Thanks for your input Gooby and Kenny.
Correct I was fine and regular before. I may try the fasting thing but I'm already too skinny for my height and I'm afraid of losing too much weight. But it is something I would like to try, even if it just gives my colon a rest from all the crap I need to take daily. I'll give it a shot for a few days.

I've also tried multiple probiotics as well as getting them from foods. So far I've tried Culturelle, Philips colon health, Align, and Garden of Life's brand that has 23 different strains. I honestly can't tell if they help or not. But I take one anyways once a day


----------



## Roby-in-RI (Aug 28, 2020)

So with my hypersensitive GI tract, I've also been trying to ease the pain so I can have some semblance of a normal life. Pretty much everything my Gastro doc recommends are anti-spasmotics which is odd since almost every one of them has constipation as a side effect. But sometimes they help with the pain.

The other issue is that they all make me sleepy so I can't take them during the day. Some of them I can't even afford. I don't have all the names in front of me now, but I'll post them here when I get a chance.

Does anyone have any natural recommendations to help with the pain of a super sensitive colon? I can't take NSAIDS due to it effecting my stomach and I definitely want to stay away from opiods. I drink peppermint tea sometimes, and fennel tea as well. I'm open to other things to try, if anyone has any things that they have tried.


----------



## annie7 (Aug 16, 2002)

yes, do get some tests done. that way you'll have a better idea of what's going on.


----------



## SumitG (Dec 14, 2020)

Roby - Sorry to hear about your condition.

I have had these issues for last 17 years. I have started relying on Ayurveda after so many years of meds, laxatives, and what not. Ayurveda can help you manage it on day to day basis but complete cure is still not there for some. Your anxiety will come down, you will start enjoying and start having control on your day and routine with BM becoming more predictable.
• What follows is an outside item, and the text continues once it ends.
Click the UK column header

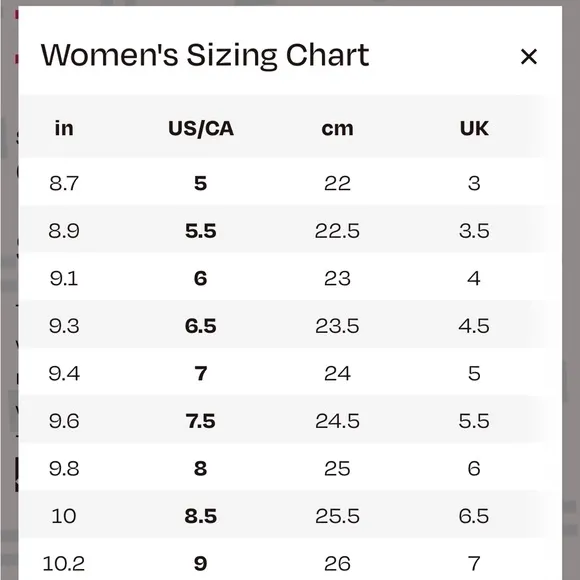pos(474,128)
I control my food and diet based on what suits my body type (every body type is different as per ayurveda). And I take shiro-dhara therapy sessions for a deep calming effect. Ayurveda therapies take time to show results and in 2-3 months you would be much happier person. Unfortunately, due to covid, these therapies are suspended at many locations. Even i am waiting for them to resume and currently doing meditation at home instead. One thing which is good for C type IBS is dried figs. It relieves gas and heat accumulated in body from stool not passed properly. And it provides roughage which binds your stool. Let me know if you want to know more. Happy to share my experience with various foods.


----------



## Roby-in-RI (Aug 28, 2020)

Well I just recently had a Barium Xray to rule out any small bowel issues. But it looks like I passed that test with flying colors.
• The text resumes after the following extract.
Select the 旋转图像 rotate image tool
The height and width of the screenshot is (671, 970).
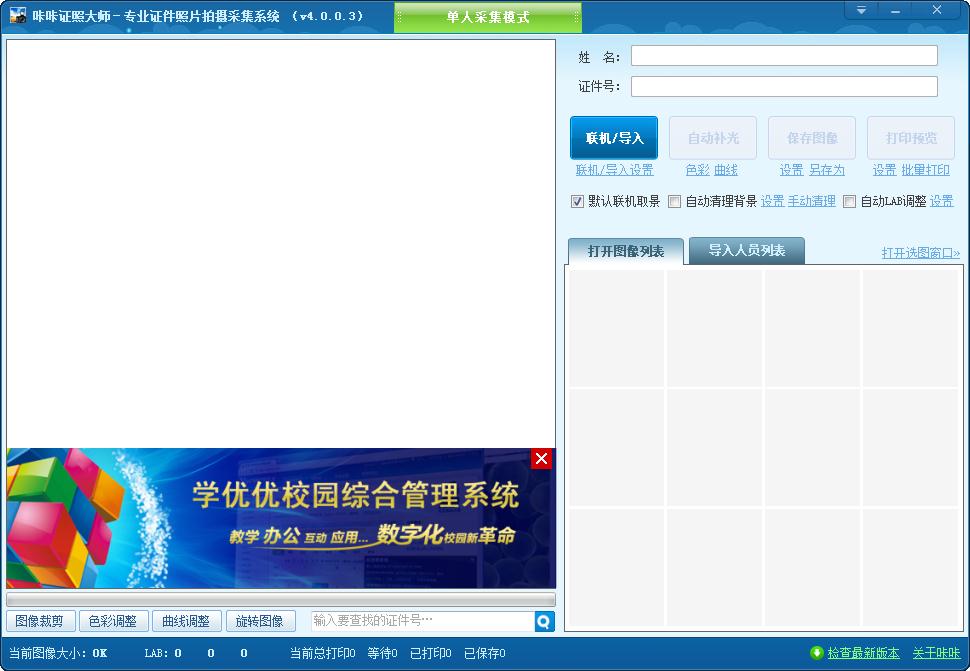pos(260,621)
Sadly it's been a painful few weeks. Although I did actually have 3 to 4 days in the past month where I was actually semi ok. It's never longer than a day though.

Today has been really bad. This morning I actually had diarrhea for the first time in forever. I'm not sure what is going on but at first I was relieved, but an hour later the pain just started increasing in the lower backside of my colon.
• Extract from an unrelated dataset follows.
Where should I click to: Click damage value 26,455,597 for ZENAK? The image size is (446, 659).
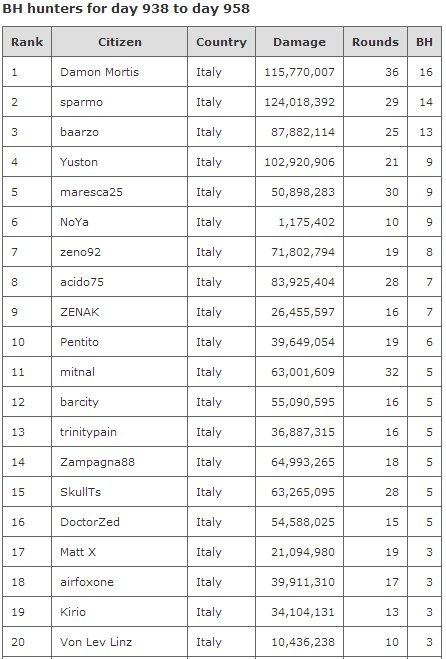(303, 312)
I'm just venting. I wish my doctors would test me for other auto immune diseases since I already have Hashimoto's and my father was diagnosed with celiac later on in his life. I had a celiac test last year that was negative, but who knows.

So far I've been diagnosed with IBS C but I can't help but feel I have a painful inflammation issue in my colon. The doctors are always thinking spasms or gas. And maybe sometimes it is. But it feels like there's more going on in my colon. Right now it's almost a burning pressure feeling. That pressure pain feeling up and down both sides of my back. I mean, am I at the beginning of and IBD like ulcerative colitis? That's how much the pain is half of the time.

I didn't want to get another colonoscopy done since I had one last year, but my gastro is for it. And with this much pain and discomfort for this long of a time, I feel like I don't have a choice. Thanks for listening. I'm hoping tomorrow is better..


----------



## Kenny (Jan 28, 2020)

If you are suspecting UC , here is the story of a guy that cured it with kefir . He was officially diagnosed with UC


----------



## Roby-in-RI (Aug 28, 2020)

SumitG said:


> Roby - Sorry to hear about your condition.
> 
> I have had these issues for last 17 years. I have started relying on Ayurveda after so many years of meds, laxatives, and what not. Ayurveda can help you manage it on day to day basis but complete cure is still not there for some. Your anxiety will come down, you will start enjoying and start having control on your day and routine with BM becoming more predictable.
> 
> I control my food and diet based on what suits my body type (every body type is different as per ayurveda). And I take shiro-dhara therapy sessions for a deep calming effect. Ayurveda therapies take time to show results and in 2-3 months you would be much happier person. Unfortunately, due to covid, these therapies are suspended at many locations. Even i am waiting for them to resume and currently doing meditation at home instead. One thing which is good for C type IBS is dried figs. It relieves gas and heat accumulated in body from stool not passed properly. And it provides roughage which binds your stool. Let me know if you want to know more. Happy to share my experience with various foods.


It sounds interesting. The figs I have heard about but not about the heat part. I can try it. I was looking into a Naturopathic doctor here in my state but we don't have health coverage for that via insurance yet. Funny thing is the state next to me does. Unfortunately it's too expensive. I wish money wasn't an issue but it is for me right now.

Right now the Linzess both hurts as much as it helps. Some days I just want to stop taking all the crap I'm taking to give my poor colon a rest but the last time I tried that I got backed up fast and it was immensely painful. It's like I have to pick which pain to live with. Nighttime is the worst I notice.

And other foods have you tried that ease the colon but don't cause more pain or slow it down?

Have you tried kiwi fruit? My doctor mentioned to give that a try if my colon can handle it.


----------



## Roby-in-RI (Aug 28, 2020)

I'm curious, has anyone been given antispasmodics for their pain? I'm wondering because thats all they seem to prescribe me when I mention the pain I'm in.

Dicyclomine and hyoscyamine were prescribed first and I only take one very rarely, and only at night. I also don't take them often because they can cause constipation. Seems like everything does.

I haven't tried these below because they were not covered by my insurance.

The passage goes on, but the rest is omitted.